Плеск воды, солнечные блики на окнах дворцов, вспышки фотоаппаратов, женский смех…
По правому борту проплыла стройная громада церкви Санта-Мария-Салуте, за ней — здание таможни, и Большой канал оборвался, распахнувшись тусклым зеркалом лагуны, кажется, послужившей образцом для стеклодувов Мурано.
Кораблик неторопливо проплыл мимо гомона и блеска Пьяцетты, мимо южного фасада Дворца дожей с его невесомой колоннадой, в проеме между домами промелькнул мост Вздохов, и щеголеватый матрос в соломенной шляпе объявил:
— Сан-Заккария!
Старыгин насторожился.
Сан-Заккария… та самая церковь, в подвале под которой граф Контарини замуровал свою несчастную жену с ребенком… даже если она была виновна, все равно ужасная смерть!
Не на эту ли церковь намекал неизвестный, который написал невидимые простым глазом цифры на пыльном рубище апостола с лицом графа Вилланова? Не здесь ли спрятан еще один фрагмент тайны, над расследованием которой бьется Старыгин?
Кораблик ткнулся бортом в причал. Матрос намотал швартовочный канат на кнехт и поднял откидную дверцу.
Старыгин решился. Он шагнул на причал и уже через минуту шел по узкой улочке, которая, судя по указателю на стене, вела к церкви Сан-Заккария.
Анджела не обманула его: эта церковь, с легким беломраморным фасадом, с тремя рядами стройных колонн, действительно была необычайно красива.
На мгновение задержавшись перед входом, Старыгин вошел под своды церкви. Вежливый служитель продал ему билет вместе с картой города, на которой были обозначены почти все церкви, хранящие живописные и скульптурные шедевры.
Однако когда Старыгин спросил его, где в этой церкви находится «Тайная вечеря» кисти Тинторетто, служитель улыбнулся с выражением сдержанного превосходства:
— Синьор ошибся. В нашей церкви находится не «Тайная вечеря» Тинторетто, а «Рождение Иоанна Крестителя», принадлежащее кисти этого великого мастера!
Старыгин смущенно огляделся и на всякий случай уточнил, нет ли в этой церкви еще каких-то работ Тинторетто.

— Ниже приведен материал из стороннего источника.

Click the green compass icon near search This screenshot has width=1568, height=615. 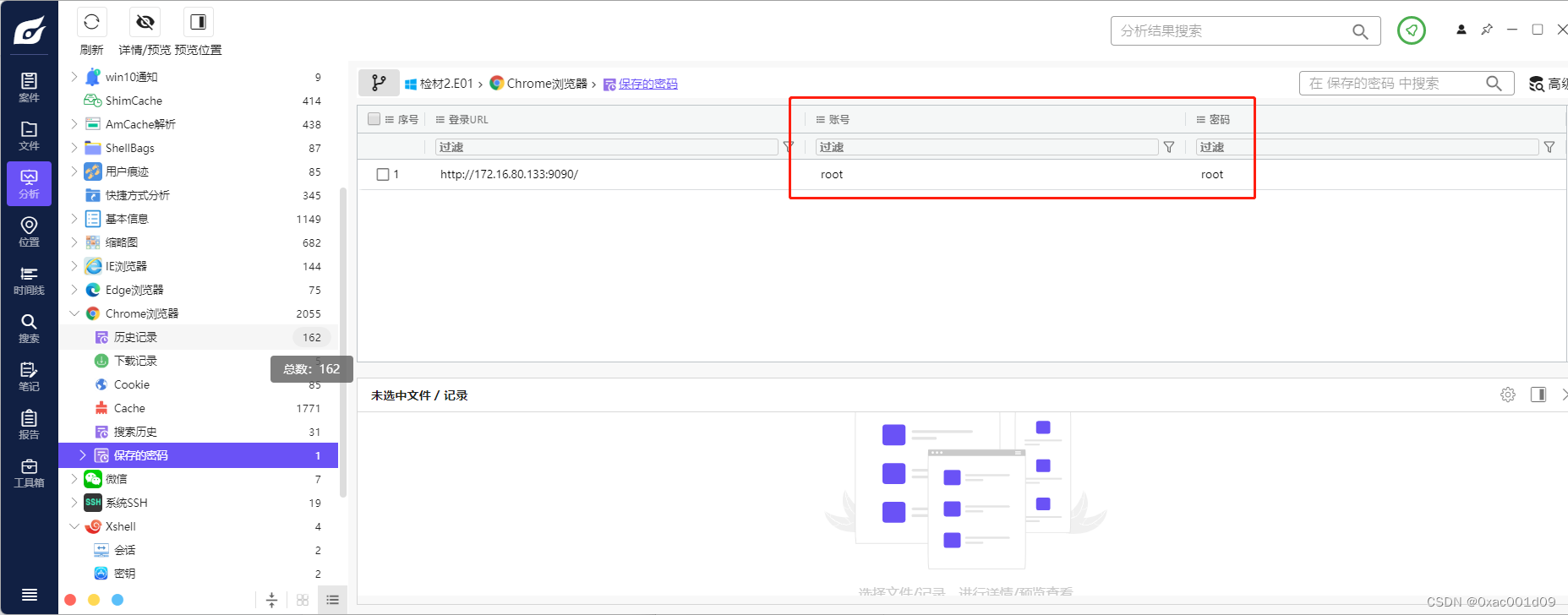(x=1412, y=30)
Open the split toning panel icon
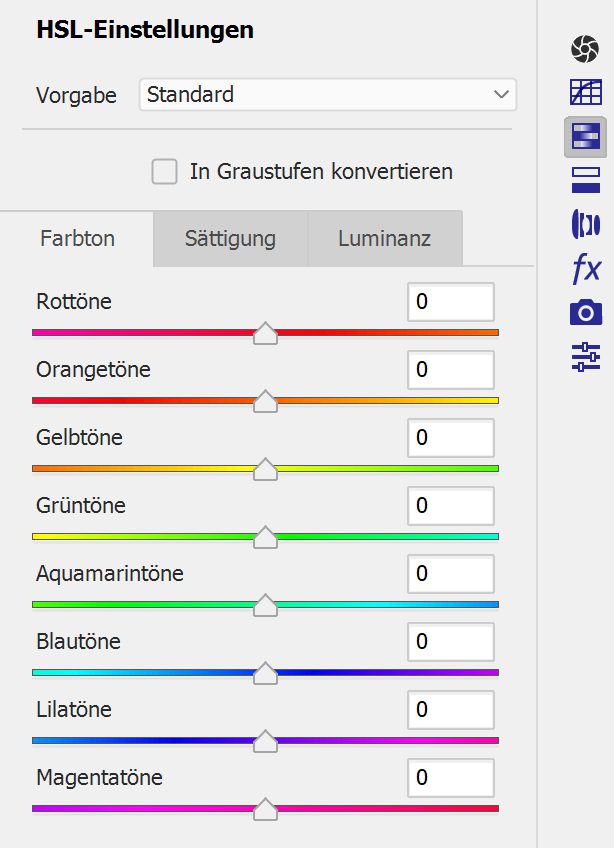The image size is (614, 848). [x=585, y=180]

— Увы, нет! — ответил, всплеснув руками, служитель, темпераментный, как все итальянцы. — Но у нас и без того много шедевров: «Мадонна на троне» Якопо Пальмы Младшего, «Святой Захария во славе», «Давид и Голиаф», алтарный образ Джованни Беллини «Мадонна с младенцем»… а еще — замечательный полиптих Антонио Виварини… а еще прекрасные статуи, надгробия…
— Спасибо, спасибо! — остановил его Старыгин. — Я вижу, что у вас в церкви есть чем полюбоваться…
Служитель хотел еще что-то сказать, но в церковь вошли еще несколько туристов, и он переключился на них.
Старыгин, предоставленный самому себе, пошел вдоль главного нефа, разглядывая картины и скульптуры.
В другое время он полностью отдался бы этому удовольствию, но сейчас его мучил вопрос: что имел в виду тот неизвестный, который сделал невидимую надпись на картине в палаццо Контарини? Может быть, Старыгин неправильно понял его намек и искать ответ нужно не в этой церкви?
Вдруг он увидел впереди, в глубине церковного нефа, стройный женский силуэт.
Тонкая талия, гордая посадка головы, длинные волосы цвета палой листвы… Дмитрий готов был поклясться, что это — его итальянская коллега доктор Контарини.
Но ведь она, простившись с ним, ушла куда-то по своим делам…
Кроме того, Старыгин не мог понять, как она так быстро добралась до этой церкви — ведь она не села вместе с ним на вапаретто, а другого транспорта в Венеции нет.
Старыгин замедлил шаги, не решаясь окликнуть свою коллегу и заговорить с ней.
Может быть, она будет смущена и раздосадована его неожиданным появлением? Может быть, она вовсе не хотела, чтобы он узнал, что она отправилась в эту церковь? И не подумает ли она, что он ее преследует, что он следит за ней?
«А разве это не так?» — прозвучал в голове Старыгина чей-то ехидный голос.
Дмитрий Алексеевич очень расстроился от этого вопроса. Он прислонился к холодной стене и задумался.
Что делает он — солидный серьезный человек, реставратор с мировым именем — здесь, в этом городе? Точнее, город-то ни при чем, в Венецию он поехал бы с радостью. Если бы…
Если бы не двусмысленная ситуация с картиной. Вот уж втянул его Лютостанский в историю!